O esquiador americano Hunter Hess classificou o que considera ter sido a semana mais difícil da vida após o presidente Donald Trump chamá-lo de real loser, antes dos Jogos de Inverno. Hess terminou a qualificação para a final de meio-pipe em Livigno e respondeu a gestos com um sinal de L, mantendo-se firme em suas declarações. O episódio ocorreu no início de fevereiro, durante os preparativos para a competição.
Em entrevista rápida, Hess reafirmou que não se arrepende de sua posição e que está determinado a seguir representando a equipe dos EUA. O atleta explicou que, apesar da pressão e das críticas recebidas, contou com o apoio da família para superar o momento.
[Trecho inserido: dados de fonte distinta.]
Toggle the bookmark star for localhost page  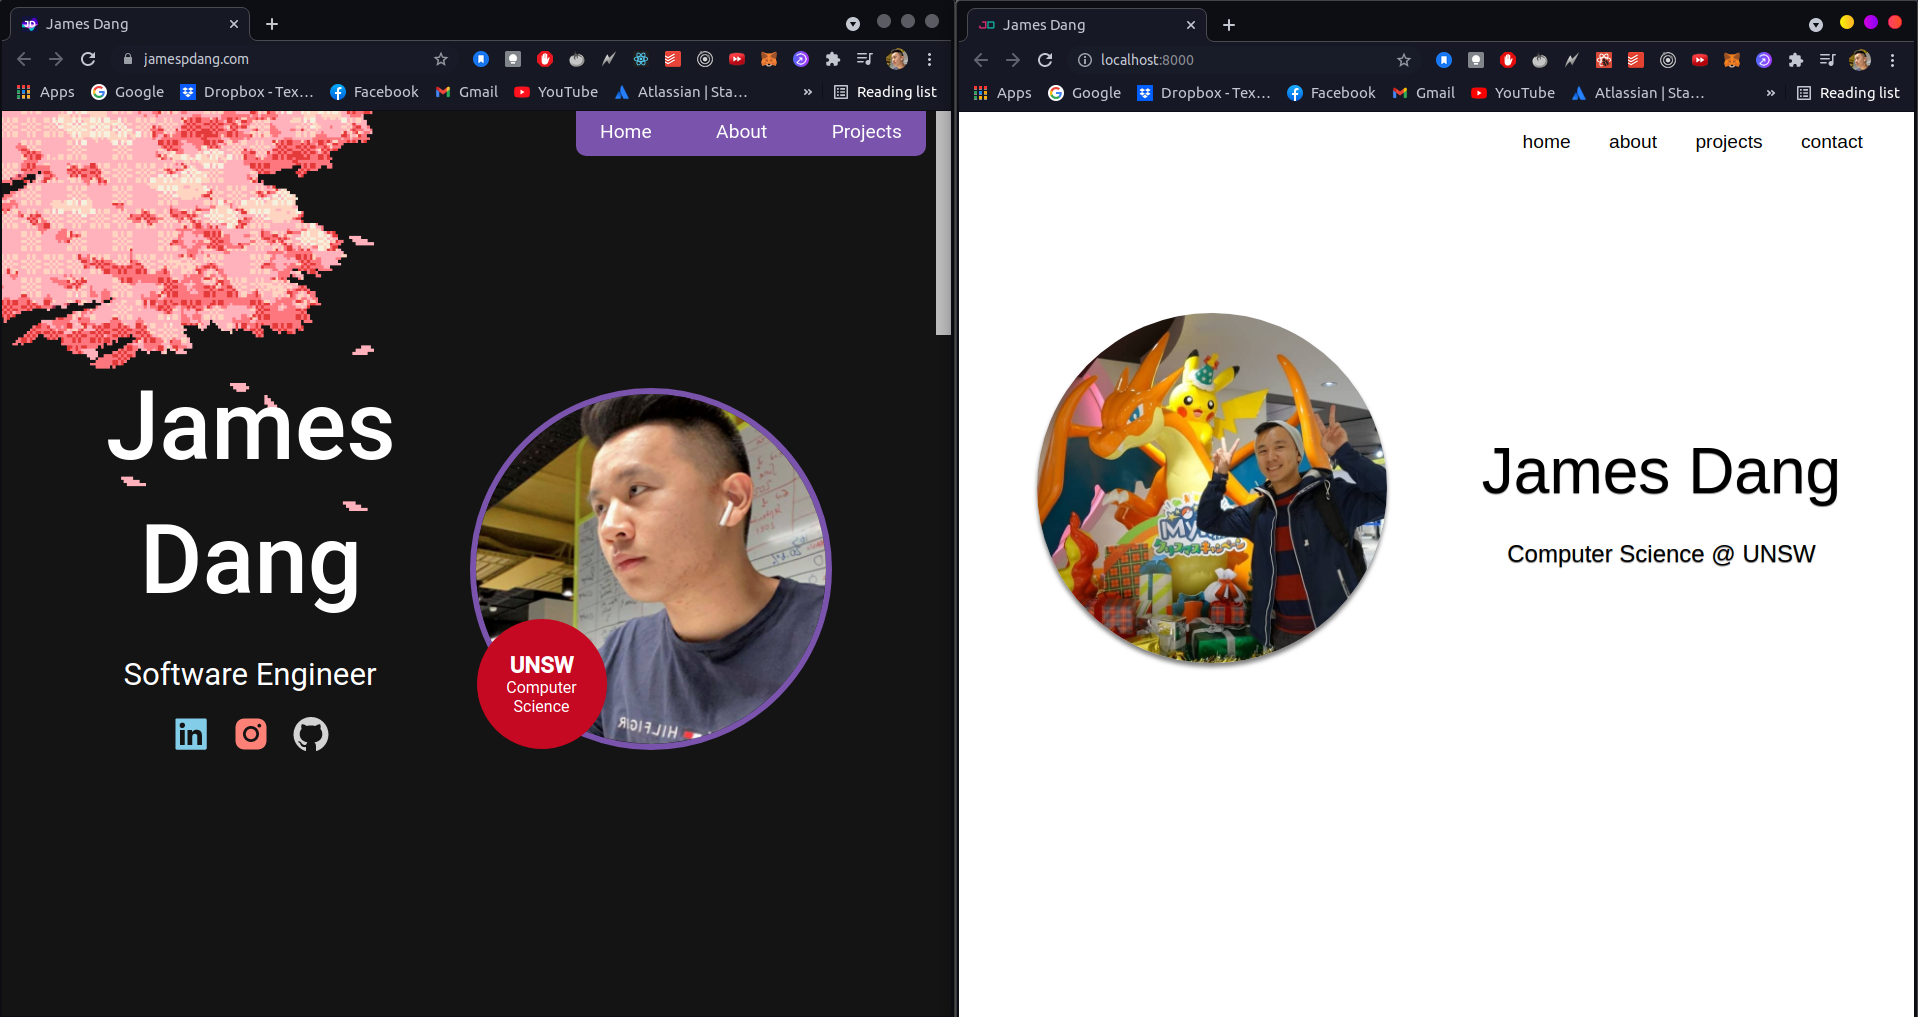(x=1403, y=60)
Hess mencionou ainda que o esporte tem sido um refúgio e uma força motivadora.
A semanas anteriores, Hess afirmou ter disputado a prova com lesões, incluindo hematoma, possível fratura na mão e dores no joelho, resultado de um acidente de treino. Ele afirmou ter passado por avaliação de ombro e que os exames indicaram apenas contusões ósseas.
Apoio entre atletas foi destacado. Hess informou ter conversado com o competidor Gus Kenworthy, que também enfrentou críticas antes dos Jogos. Kenworthy, que avançou à final em nono lugar, disse ter recebido mensagens hostis, mas manteve o foco na competição e na integridade dos colegas.
Na mesma competição, o favorito do meio-pipe masculino, Finley Melville Ives, precisou de atendimento médico após uma queda forte. O amigo Liam Richards, da Grã-Bretanha, descreveu a emoção de acompanhar o momento e reforçou que a prática envolve riscos, mas que os atletas aceitam esses desafios.